● WRITTEN TASK:
Copy every line of the records below word for word, changing nothing.

● DATASET ROWS:
==========

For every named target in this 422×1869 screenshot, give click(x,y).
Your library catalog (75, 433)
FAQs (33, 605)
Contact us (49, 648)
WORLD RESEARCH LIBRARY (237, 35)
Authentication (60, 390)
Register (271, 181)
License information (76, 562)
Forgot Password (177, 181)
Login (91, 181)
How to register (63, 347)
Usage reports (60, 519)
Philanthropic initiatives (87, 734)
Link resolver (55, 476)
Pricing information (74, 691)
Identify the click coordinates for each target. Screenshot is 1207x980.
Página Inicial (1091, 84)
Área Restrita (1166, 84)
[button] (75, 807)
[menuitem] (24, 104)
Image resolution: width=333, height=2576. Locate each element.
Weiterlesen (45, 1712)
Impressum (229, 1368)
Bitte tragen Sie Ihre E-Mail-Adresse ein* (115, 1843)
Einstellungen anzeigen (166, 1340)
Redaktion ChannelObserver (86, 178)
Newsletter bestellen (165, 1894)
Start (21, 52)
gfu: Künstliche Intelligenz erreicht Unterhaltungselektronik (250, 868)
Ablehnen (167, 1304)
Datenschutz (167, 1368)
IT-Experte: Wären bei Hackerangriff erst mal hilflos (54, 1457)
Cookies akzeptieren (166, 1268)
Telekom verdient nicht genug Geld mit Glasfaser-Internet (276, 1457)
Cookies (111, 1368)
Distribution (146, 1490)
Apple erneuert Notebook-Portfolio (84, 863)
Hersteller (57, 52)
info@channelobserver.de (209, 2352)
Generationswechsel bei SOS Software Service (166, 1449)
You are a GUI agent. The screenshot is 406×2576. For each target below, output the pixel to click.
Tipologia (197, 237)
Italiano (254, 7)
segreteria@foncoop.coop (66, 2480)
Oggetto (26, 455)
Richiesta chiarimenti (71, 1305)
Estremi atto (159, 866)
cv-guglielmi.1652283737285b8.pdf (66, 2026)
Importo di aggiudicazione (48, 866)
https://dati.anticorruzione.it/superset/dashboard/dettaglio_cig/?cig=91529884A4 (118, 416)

==========

● THE SOLUTION:
For every named target in this 422×1869 screenshot, give click(x,y).
Your library catalog (75, 433)
FAQs (33, 605)
Contact us (49, 648)
WORLD RESEARCH LIBRARY (237, 35)
Authentication (60, 390)
Register (271, 181)
License information (76, 562)
Forgot Password (177, 181)
Login (91, 181)
How to register (63, 347)
Usage reports (60, 519)
Philanthropic initiatives (87, 734)
Link resolver (55, 476)
Pricing information (74, 691)
Identify the click coordinates for each target. Screenshot is 1207x980.
Página Inicial (1091, 84)
Área Restrita (1166, 84)
[button] (75, 807)
[menuitem] (24, 104)
Image resolution: width=333, height=2576. Locate each element.
Weiterlesen (45, 1712)
Impressum (229, 1368)
Bitte tragen Sie Ihre E-Mail-Adresse ein* (115, 1843)
Einstellungen anzeigen (166, 1340)
Redaktion ChannelObserver (86, 178)
Newsletter bestellen (165, 1894)
Start (21, 52)
gfu: Künstliche Intelligenz erreicht Unterhaltungselektronik (250, 868)
Ablehnen (167, 1304)
Datenschutz (167, 1368)
IT-Experte: Wären bei Hackerangriff erst mal hilflos (54, 1457)
Cookies akzeptieren (166, 1268)
Telekom verdient nicht genug Geld mit Glasfaser-Internet (276, 1457)
Cookies (111, 1368)
Distribution (146, 1490)
Apple erneuert Notebook-Portfolio (84, 863)
Hersteller (57, 52)
info@channelobserver.de (209, 2352)
Generationswechsel bei SOS Software Service (166, 1449)
You are a GUI agent. The screenshot is 406×2576. For each target below, output the pixel to click.
Tipologia (197, 237)
Italiano (254, 7)
segreteria@foncoop.coop (66, 2480)
Oggetto (26, 455)
Richiesta chiarimenti (71, 1305)
Estremi atto (159, 866)
cv-guglielmi.1652283737285b8.pdf (66, 2026)
Importo di aggiudicazione (48, 866)
https://dati.anticorruzione.it/superset/dashboard/dettaglio_cig/?cig=91529884A4 (118, 416)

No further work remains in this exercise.